O contrato de trespasse só se implementa quando a transferência de bens importar a transmissão da funcionalidade do estabelecimento comercial, de acordo com o enunciado 233 da III Jornada de Direito Civil:

233 – Art. 1.142: A sistemática do contrato de trespasse delineada pelo Código Civil nos arts. 1.142 e ss., especialmente seus efeitos obrigacionais, aplica-se somente quando o conjunto de bens transferidos importar a transmissão da funcionalidade do estabelecimento empresarial.

Requisitos

Como o estabelecimento comercial cumpre uma função social, a sua alienação (o trespasse) está sujeita a alguns requisitos especiais:
  • Registro do Contrato e publicação na Imprensa Oficial:

Art. 1.144. O contrato que tenha por objeto a alienação, o usufruto ou arrendamento do estabelecimento, só produzirá efeitos quanto a terceiros depois de averbado à margem da inscrição do empresário, ou da sociedade empresária, no Registro Público de Empresas Mercantis, e de publicado na imprensa oficial.

A publicação na imprensa oficial é dispensada para o trespasse de ME e EPP.
  • Anuência dos credores (se não restarem bens suficientes para resolver o passivo). Se o empresário devedor não dispuser de patrimônio suficiente para garantir suas pendências frente aos seus credores, o trespasse apenas terá eficácia na hipótese de pagamento de todos os credores, a menos que esses consintam com o negócio de modo expresso ou tácito.

Sub-rogação automática pelo adquirente nos contratos

Art. 1.148: Salvo disposição em contrário, a transferência importa a sub-rogação do adquirente nos contratos estipulados para exploração do estabelecimento, se não tiverem caráter pessoal, podendo os terceiros rescindir o contrato em noventa dias a contar da publicação da transferência, se ocorrer justa causa, ressalvada, neste caso, a responsabilidade do alienante.

O contrato de trespasse se orienta pela preservação da empresa, assim, o adquirente do estabelecimento poderá continuar o exercício da atividade valendo-se dos contratos firmados pelo adquirente, assumido automaticamente sua posição nos contratos.

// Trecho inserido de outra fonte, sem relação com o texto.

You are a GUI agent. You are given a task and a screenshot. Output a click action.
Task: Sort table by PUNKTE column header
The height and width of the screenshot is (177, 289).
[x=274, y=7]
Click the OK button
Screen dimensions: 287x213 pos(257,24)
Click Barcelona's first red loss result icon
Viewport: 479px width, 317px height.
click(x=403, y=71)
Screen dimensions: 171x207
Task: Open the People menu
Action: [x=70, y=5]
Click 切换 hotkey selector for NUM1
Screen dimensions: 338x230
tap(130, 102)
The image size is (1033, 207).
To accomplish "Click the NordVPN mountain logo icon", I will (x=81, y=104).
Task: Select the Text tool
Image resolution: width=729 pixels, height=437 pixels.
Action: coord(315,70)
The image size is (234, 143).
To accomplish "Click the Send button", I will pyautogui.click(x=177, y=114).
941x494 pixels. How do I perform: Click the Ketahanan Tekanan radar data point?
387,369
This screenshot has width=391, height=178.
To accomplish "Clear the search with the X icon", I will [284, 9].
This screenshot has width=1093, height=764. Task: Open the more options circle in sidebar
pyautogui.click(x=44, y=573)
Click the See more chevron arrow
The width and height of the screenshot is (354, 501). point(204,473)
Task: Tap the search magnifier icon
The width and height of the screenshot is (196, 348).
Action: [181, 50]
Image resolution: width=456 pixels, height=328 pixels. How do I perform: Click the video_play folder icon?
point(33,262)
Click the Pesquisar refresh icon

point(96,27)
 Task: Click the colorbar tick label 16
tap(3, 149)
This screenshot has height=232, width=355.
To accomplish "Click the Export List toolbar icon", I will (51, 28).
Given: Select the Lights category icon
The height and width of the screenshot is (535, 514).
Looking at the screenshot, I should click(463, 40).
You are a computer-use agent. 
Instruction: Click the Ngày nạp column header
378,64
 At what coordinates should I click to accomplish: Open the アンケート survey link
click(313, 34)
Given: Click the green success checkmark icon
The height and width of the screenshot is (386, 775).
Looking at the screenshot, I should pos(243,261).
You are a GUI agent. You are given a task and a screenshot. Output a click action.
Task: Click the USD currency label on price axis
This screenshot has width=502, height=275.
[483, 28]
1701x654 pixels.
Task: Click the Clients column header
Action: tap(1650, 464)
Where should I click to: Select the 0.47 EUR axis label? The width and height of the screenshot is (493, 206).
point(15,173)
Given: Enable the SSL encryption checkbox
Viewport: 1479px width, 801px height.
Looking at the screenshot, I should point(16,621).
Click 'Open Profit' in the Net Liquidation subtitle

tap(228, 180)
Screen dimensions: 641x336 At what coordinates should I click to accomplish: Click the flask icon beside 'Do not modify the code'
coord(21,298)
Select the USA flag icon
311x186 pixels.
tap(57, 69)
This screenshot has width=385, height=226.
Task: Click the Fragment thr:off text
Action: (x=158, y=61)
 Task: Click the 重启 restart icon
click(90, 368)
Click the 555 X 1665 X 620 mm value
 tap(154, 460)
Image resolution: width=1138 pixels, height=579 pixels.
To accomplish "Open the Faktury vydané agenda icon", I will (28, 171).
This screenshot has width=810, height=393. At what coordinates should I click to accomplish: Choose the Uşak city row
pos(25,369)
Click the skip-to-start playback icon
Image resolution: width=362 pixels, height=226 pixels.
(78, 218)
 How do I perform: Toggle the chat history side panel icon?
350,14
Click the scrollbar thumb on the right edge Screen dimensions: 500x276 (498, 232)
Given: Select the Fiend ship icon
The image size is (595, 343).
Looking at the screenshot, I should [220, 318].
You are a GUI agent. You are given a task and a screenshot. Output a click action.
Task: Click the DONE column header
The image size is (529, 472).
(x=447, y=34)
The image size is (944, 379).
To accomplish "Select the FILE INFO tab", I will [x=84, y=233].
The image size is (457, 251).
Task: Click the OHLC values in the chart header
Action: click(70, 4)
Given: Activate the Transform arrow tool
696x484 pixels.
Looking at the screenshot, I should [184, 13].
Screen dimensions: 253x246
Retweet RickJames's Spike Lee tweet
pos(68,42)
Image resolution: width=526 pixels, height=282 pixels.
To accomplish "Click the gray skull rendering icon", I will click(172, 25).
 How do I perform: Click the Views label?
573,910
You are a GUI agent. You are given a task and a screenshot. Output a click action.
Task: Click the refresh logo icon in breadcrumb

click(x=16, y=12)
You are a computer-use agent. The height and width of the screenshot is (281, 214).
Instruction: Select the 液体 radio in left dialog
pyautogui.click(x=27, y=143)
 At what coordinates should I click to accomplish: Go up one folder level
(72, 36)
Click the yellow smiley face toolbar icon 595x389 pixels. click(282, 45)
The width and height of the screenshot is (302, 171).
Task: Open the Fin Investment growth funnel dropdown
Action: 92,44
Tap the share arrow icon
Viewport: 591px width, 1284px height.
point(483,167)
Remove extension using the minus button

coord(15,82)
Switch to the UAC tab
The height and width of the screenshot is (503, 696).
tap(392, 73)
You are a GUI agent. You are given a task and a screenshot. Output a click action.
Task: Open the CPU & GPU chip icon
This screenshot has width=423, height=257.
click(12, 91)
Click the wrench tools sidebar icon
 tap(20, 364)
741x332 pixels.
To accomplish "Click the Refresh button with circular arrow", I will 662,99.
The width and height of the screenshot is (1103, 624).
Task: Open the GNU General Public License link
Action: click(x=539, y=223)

A exceção são os contratos personalíssimos, como o contrato de locação que não admite a sub-rogação automática. Neste caso, as partes contratantes devem ajustar a cessão contratual.

Sucessão Empresarial

Além de cumprir com todas estas formalidades, havendo necessidade de pagamento do passivo ou obtendo-se consentimento de todos os credores, as partes do trespasse continuam vinculadas aos débitos constituídos antes da transferência, esta é a exegese do art. 1.146 CC.

Art. 1.146. O adquirente do estabelecimento responde pelo pagamento dos débitos anteriores à transferência, desde que regularmente contabilizados, continuando o devedor primitivo solidariamente obrigado pelo prazo de um ano, a partir, quanto aos créditos vencidos, da publicação, e, quanto aos outros, da data do vencimento.

Vale lembrar que, por disposição da lei de falências, este dispositivo não se aplica aos estabelecimentos adquiridos por leilão judicial ocorrido nos processos de recuperação judicial e falência.

Cláusula de não-concorrência ou não-reestabelecimento

De acordo com o art. 1.147 do CC, o alienante do fundo somente poderá concorrer com o adquirente caso exista autorização expressa neste sentido no contrato.

Art. 1.147. Não havendo autorização expressa, o alienante do estabelecimento não pode fazer concorrência ao adquirente, nos cinco anos subsequentes à transferência.
Parágrafo único. No caso de arrendamento ou usufruto do estabelecimento, a proibição prevista neste artigo persistirá durante o prazo do contrato.

A finalidade do dispositivo é “impedir que o alienante do estabelecimento venha a disputar o mercado com o adquirente, comprometendo o potencial de lucratividade (aviamento) inerente à universalidade patrimonial adquirida”.